O famoso carro modelo perua Truckster, embora não esquecido, dá lugar a um curioso veículo albanês, que se transforma em uma eficiente piada recorrente, assim como o seu hilário GPS sem falar na garota da Ferrari na pista ao lado.

Durante a jornada do novo clã Griswold, eles ainda encontram os velhos membros da família. Leslie Mann é subaproveitada na pele de Audrey, a irmã liberal hoje casada com o belo e conservador "homem do tempo" Stone Crandall, com o qual Chris Hemsworth (o "Thor") mostra uma inesperada veia cômica. Chevy e Beverly aparecem mais tarde reprisando seus icônicos papéis em uma participação pontual.

Enquanto isso, Helms equilibra o lado paterno de seu personagem tentando ser mais responsável, agindo de maneira tão lunática e pervertida como o antigo Clark, além de estar em sintonia com Applegate, de "Tudo Por um Furo" (2013). Mas são os passageiros do banco de trás que surpreendem na dinâmica de bullying entre o sensível James, que não consegue lidar com as investidas do diabólico Kevin, em um marcante trabalho de Gisondo e Stebbins.

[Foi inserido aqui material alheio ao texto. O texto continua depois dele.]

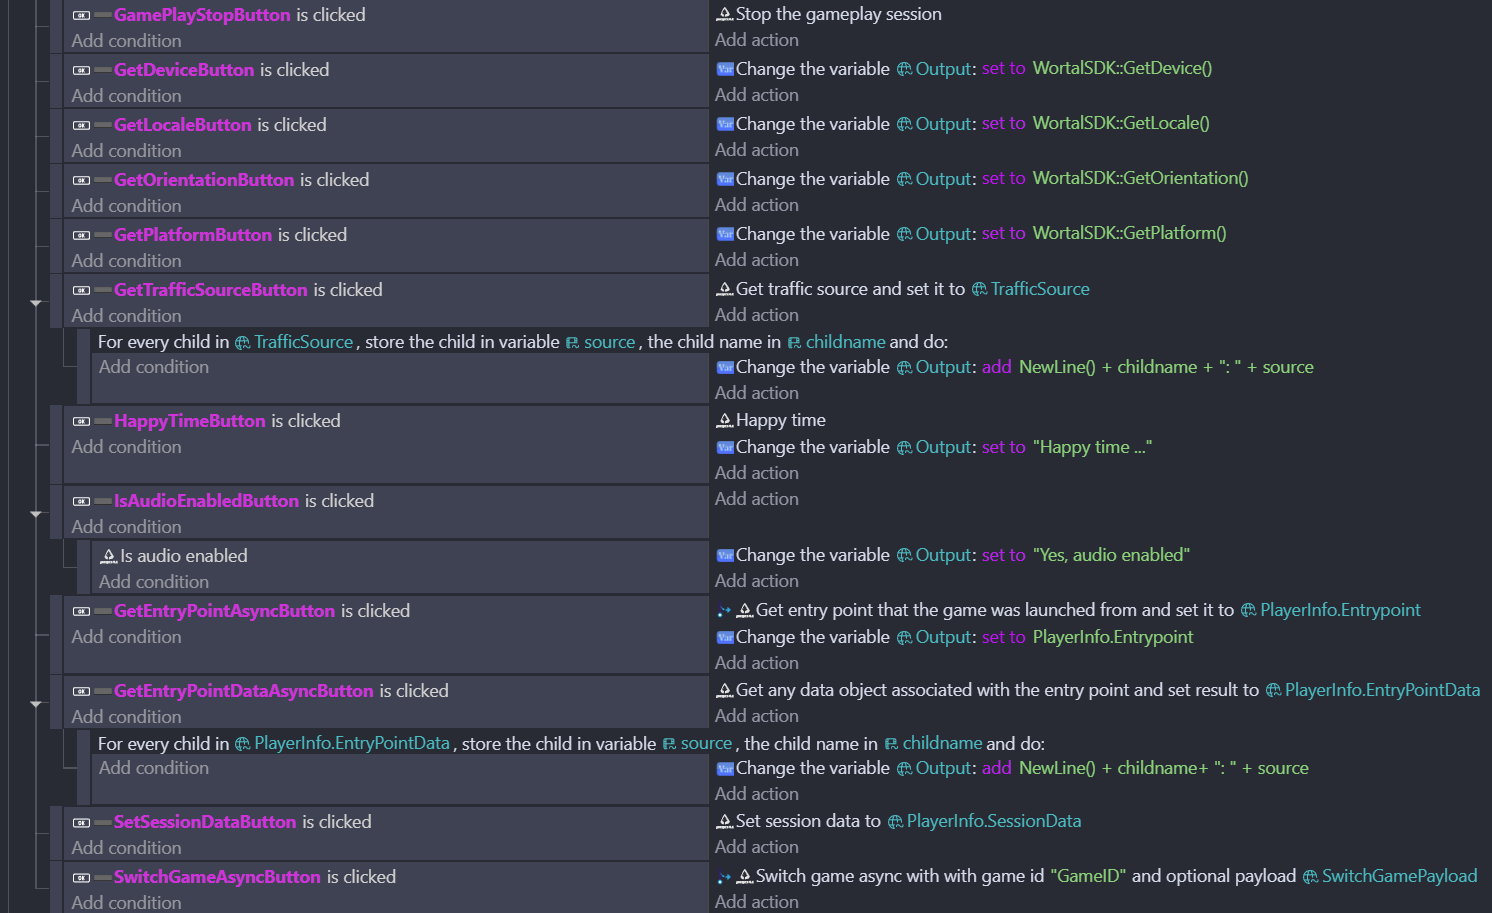Collapse the GetEntryPointDataAsyncButton event block
The width and height of the screenshot is (1492, 913).
36,703
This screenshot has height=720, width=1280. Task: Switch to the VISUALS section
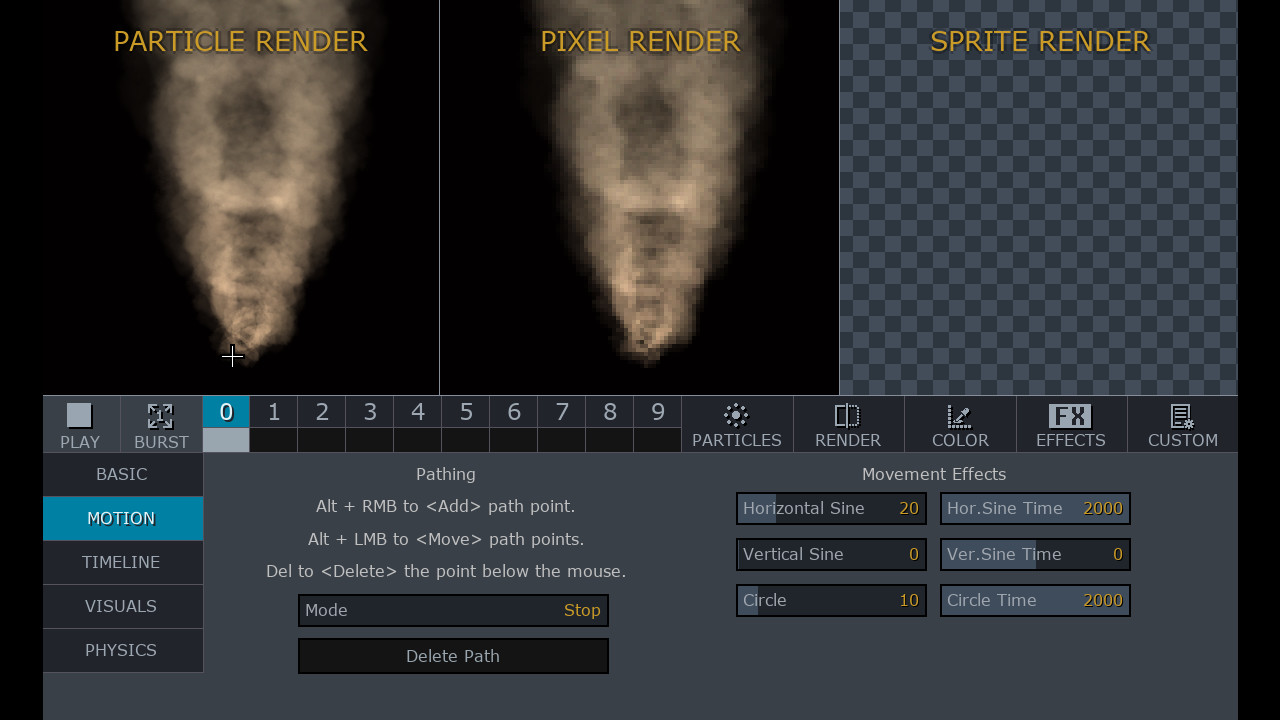pyautogui.click(x=122, y=606)
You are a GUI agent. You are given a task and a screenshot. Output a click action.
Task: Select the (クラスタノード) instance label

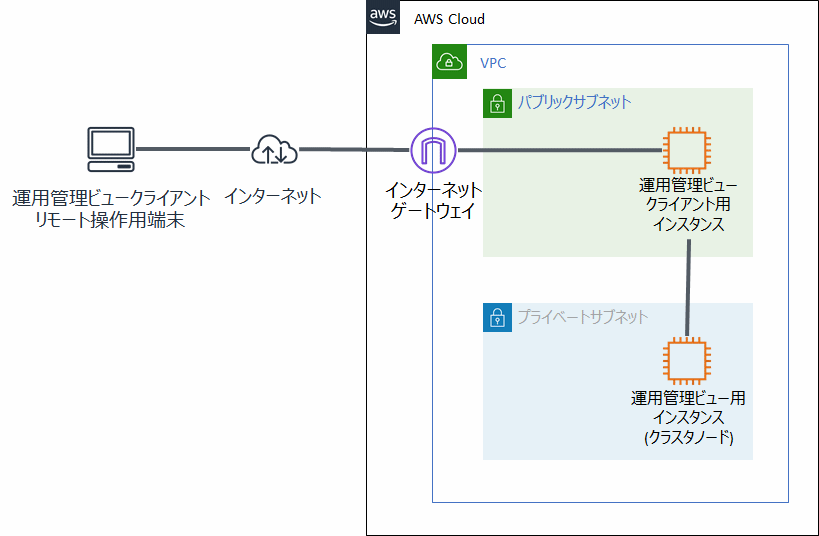[687, 437]
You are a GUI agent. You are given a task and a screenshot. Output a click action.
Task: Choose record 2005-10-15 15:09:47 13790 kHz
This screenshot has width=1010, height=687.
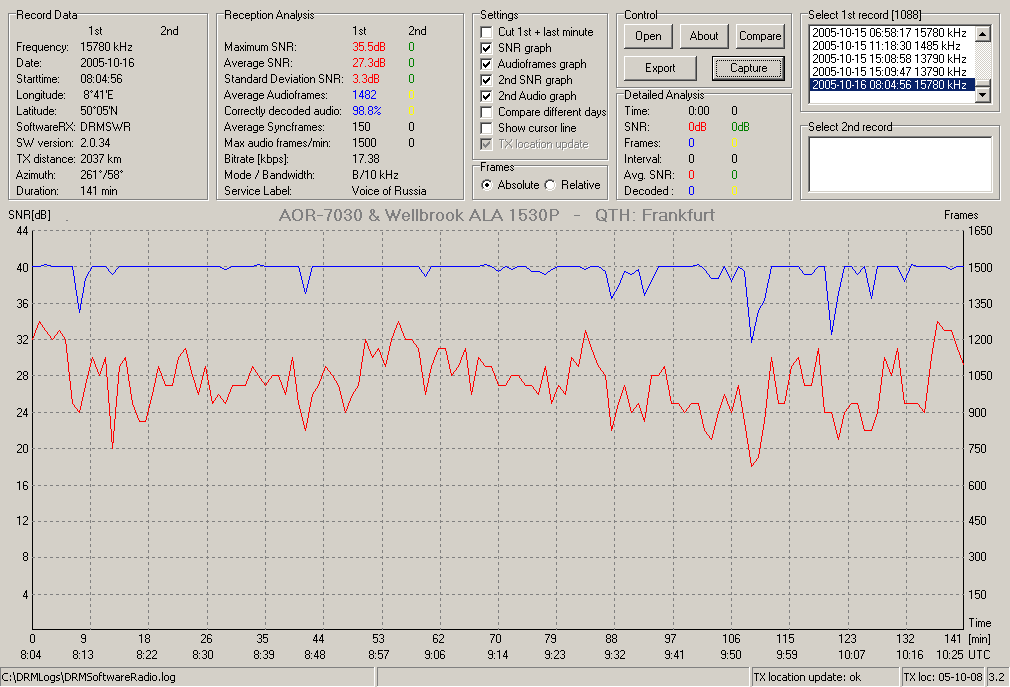pyautogui.click(x=889, y=71)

Tanto o antigo quanto o recente "Férias Frustradas" têm a trama de um filme feito para a família, mas com piadas muito mais sujas do que o comum, o que lhes rendeu uma classificação indicativa para maiores de 17 anos nos Estados Unidos e de 16, no Brasil, sendo que o último está saindo com indicação para 14 anos somente.

A diferença é que a edição e as dublagens da TV aberta amenizaram o conteúdo da franquia que o público tem na memória lembre-se do viés racista da cena em St. Louis no primeiro longa ou os beijos do apresentador em uma adolescente no início do segundo, ao mesmo tempo que as comédias contemporâneas adquiriram um tom mais pesado.

O humor negro, usado na construção de Kevin ou do guia de rafting, funciona melhor do que a escatologia, muitas vezes de gosto duvidoso até no que concerne a arrancar risadas instantâneas. Os diretores e roteiristas John Francis Daley, ator da série "Bones" (2005-2014), e Jonathan M. Goldstein, parceiros de curtas e dos scripts de "Quero Matar Meu Chefe" (2011), entre outros, pecam ao matarem "gags" pelo simples posicionamento e enquadramento de câmera, como na prova da fraternidade e na piscina de águas quentes.

É possível que uma parcela do público ria mais da produção de 2015 do que da de trinta e tantos anos atrás, até porque a série como um todo está longe da excelência. Contudo, esta falha em seu retrato dos tempos atuais, que se resume mais à citação às redes sociais do que a comportamentos, enquanto o original servia como escárnio da era Reagan. No máximo, abraça a nostalgia vazia que marca a Hollywood de hoje. Mas, em uma franquia que satiriza a si mesma, talvez isso seja proposital.